Instructions for the task »
Copy the data exactly.

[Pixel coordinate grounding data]
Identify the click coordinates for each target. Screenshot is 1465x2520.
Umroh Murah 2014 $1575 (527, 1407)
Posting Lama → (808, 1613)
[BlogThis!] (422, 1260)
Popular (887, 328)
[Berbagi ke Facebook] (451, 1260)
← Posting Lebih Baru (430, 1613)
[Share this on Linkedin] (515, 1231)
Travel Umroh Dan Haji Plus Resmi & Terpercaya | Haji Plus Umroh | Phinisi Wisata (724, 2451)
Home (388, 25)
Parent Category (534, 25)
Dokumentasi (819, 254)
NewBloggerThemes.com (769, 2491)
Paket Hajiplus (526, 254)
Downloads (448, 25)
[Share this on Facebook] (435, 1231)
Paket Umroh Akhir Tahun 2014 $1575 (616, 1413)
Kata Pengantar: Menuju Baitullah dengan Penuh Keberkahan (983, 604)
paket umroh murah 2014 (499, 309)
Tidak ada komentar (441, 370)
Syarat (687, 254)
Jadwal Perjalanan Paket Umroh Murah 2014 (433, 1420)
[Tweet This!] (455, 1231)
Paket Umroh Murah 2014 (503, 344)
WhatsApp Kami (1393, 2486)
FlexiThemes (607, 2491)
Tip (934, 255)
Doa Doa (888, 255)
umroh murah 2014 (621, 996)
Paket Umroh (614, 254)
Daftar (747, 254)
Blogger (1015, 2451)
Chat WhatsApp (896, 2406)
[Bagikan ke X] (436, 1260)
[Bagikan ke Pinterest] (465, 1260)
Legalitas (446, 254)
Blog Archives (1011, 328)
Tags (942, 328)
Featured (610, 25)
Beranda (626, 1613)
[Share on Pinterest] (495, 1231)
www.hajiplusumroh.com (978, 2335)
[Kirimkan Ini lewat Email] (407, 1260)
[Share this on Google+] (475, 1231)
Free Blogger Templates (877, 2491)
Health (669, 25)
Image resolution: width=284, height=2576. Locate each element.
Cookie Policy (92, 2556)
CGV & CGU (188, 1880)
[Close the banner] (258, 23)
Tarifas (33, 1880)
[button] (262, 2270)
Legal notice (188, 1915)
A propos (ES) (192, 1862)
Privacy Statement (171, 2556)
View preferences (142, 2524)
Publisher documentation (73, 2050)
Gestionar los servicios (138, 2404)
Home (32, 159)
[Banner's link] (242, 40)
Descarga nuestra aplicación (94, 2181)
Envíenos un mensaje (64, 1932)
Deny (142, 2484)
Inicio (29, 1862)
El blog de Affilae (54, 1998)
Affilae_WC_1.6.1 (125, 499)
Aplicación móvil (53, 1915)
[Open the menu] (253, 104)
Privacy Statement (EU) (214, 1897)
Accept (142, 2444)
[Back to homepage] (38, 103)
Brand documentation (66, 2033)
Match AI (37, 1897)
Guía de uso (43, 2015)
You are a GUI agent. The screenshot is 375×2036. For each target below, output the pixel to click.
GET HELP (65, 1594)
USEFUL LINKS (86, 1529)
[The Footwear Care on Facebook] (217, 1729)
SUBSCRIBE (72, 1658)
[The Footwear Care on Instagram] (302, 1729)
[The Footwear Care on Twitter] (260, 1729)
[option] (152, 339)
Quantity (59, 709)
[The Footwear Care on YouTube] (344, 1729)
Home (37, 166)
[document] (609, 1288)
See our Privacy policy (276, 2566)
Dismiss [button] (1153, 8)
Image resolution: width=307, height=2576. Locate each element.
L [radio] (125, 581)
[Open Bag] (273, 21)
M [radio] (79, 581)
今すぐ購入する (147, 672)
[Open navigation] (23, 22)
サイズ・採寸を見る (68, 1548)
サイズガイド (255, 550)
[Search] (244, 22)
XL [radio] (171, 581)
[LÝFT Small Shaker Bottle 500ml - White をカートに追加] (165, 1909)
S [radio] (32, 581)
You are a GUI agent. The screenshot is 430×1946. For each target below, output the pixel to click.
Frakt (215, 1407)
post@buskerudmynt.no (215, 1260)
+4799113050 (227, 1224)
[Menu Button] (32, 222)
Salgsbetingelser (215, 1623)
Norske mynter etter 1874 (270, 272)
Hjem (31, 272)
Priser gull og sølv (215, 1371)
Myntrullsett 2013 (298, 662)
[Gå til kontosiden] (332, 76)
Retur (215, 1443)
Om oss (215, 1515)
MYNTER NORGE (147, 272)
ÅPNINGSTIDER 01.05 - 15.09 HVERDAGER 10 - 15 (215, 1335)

Exercise solution »
Identify the click coordinates for each target. Screenshot is 1465x2520.
Umroh Murah 2014 $1575 (527, 1407)
Posting Lama → (808, 1613)
[BlogThis!] (422, 1260)
Popular (887, 328)
[Berbagi ke Facebook] (451, 1260)
← Posting Lebih Baru (430, 1613)
[Share this on Linkedin] (515, 1231)
Travel Umroh Dan Haji Plus Resmi & Terpercaya | Haji Plus Umroh | Phinisi Wisata (724, 2451)
Home (388, 25)
Parent Category (534, 25)
Dokumentasi (819, 254)
NewBloggerThemes.com (769, 2491)
Paket Hajiplus (526, 254)
Downloads (448, 25)
[Share this on Facebook] (435, 1231)
Paket Umroh Akhir Tahun 2014 $1575 (616, 1413)
Kata Pengantar: Menuju Baitullah dengan Penuh Keberkahan (983, 604)
paket umroh murah 2014 (499, 309)
Tidak ada komentar (441, 370)
Syarat (687, 254)
Jadwal Perjalanan Paket Umroh Murah 2014 (433, 1420)
[Tweet This!] (455, 1231)
Paket Umroh Murah 2014 (503, 344)
WhatsApp Kami (1393, 2486)
FlexiThemes (607, 2491)
Tip (934, 255)
Doa Doa (888, 255)
umroh murah 2014 (621, 996)
Paket Umroh (614, 254)
Daftar (747, 254)
Blogger (1015, 2451)
Chat WhatsApp (896, 2406)
[Bagikan ke X] (436, 1260)
[Bagikan ke Pinterest] (465, 1260)
Legalitas (446, 254)
Blog Archives (1011, 328)
Tags (942, 328)
Featured (610, 25)
Beranda (626, 1613)
[Share on Pinterest] (495, 1231)
www.hajiplusumroh.com (978, 2335)
[Kirimkan Ini lewat Email] (407, 1260)
[Share this on Google+] (475, 1231)
Free Blogger Templates (877, 2491)
Health (669, 25)
Image resolution: width=284, height=2576. Locate each element.
Cookie Policy (92, 2556)
CGV & CGU (188, 1880)
[Close the banner] (258, 23)
Tarifas (33, 1880)
[button] (262, 2270)
Legal notice (188, 1915)
A propos (ES) (192, 1862)
Privacy Statement (171, 2556)
View preferences (142, 2524)
Publisher documentation (73, 2050)
Gestionar los servicios (138, 2404)
Home (32, 159)
[Banner's link] (242, 40)
Descarga nuestra aplicación (94, 2181)
Envíenos un mensaje (64, 1932)
Deny (142, 2484)
Inicio (29, 1862)
El blog de Affilae (54, 1998)
Affilae_WC_1.6.1 (125, 499)
Aplicación móvil (53, 1915)
[Open the menu] (253, 104)
Privacy Statement (EU) (214, 1897)
Accept (142, 2444)
[Back to homepage] (38, 103)
Brand documentation (66, 2033)
Match AI (37, 1897)
Guía de uso (43, 2015)
You are a GUI agent. The screenshot is 375×2036. For each target below, output the pixel to click.
GET HELP (65, 1594)
USEFUL LINKS (86, 1529)
[The Footwear Care on Facebook] (217, 1729)
SUBSCRIBE (72, 1658)
[The Footwear Care on Instagram] (302, 1729)
[The Footwear Care on Twitter] (260, 1729)
[option] (152, 339)
Quantity (59, 709)
[The Footwear Care on YouTube] (344, 1729)
Home (37, 166)
[document] (609, 1288)
See our Privacy policy (276, 2566)
Dismiss [button] (1153, 8)
Image resolution: width=307, height=2576. Locate each element.
L [radio] (125, 581)
[Open Bag] (273, 21)
M [radio] (79, 581)
今すぐ購入する (147, 672)
[Open navigation] (23, 22)
サイズ・採寸を見る (68, 1548)
サイズガイド (255, 550)
[Search] (244, 22)
XL [radio] (171, 581)
[LÝFT Small Shaker Bottle 500ml - White をカートに追加] (165, 1909)
S [radio] (32, 581)
You are a GUI agent. The screenshot is 430×1946. For each target below, output the pixel to click.
Frakt (215, 1407)
post@buskerudmynt.no (215, 1260)
+4799113050 (227, 1224)
[Menu Button] (32, 222)
Salgsbetingelser (215, 1623)
Norske mynter etter 1874 (270, 272)
Hjem (31, 272)
Priser gull og sølv (215, 1371)
Myntrullsett 2013 (298, 662)
[Gå til kontosiden] (332, 76)
Retur (215, 1443)
Om oss (215, 1515)
MYNTER NORGE (147, 272)
ÅPNINGSTIDER 01.05 - 15.09 HVERDAGER 10 - 15 (215, 1335)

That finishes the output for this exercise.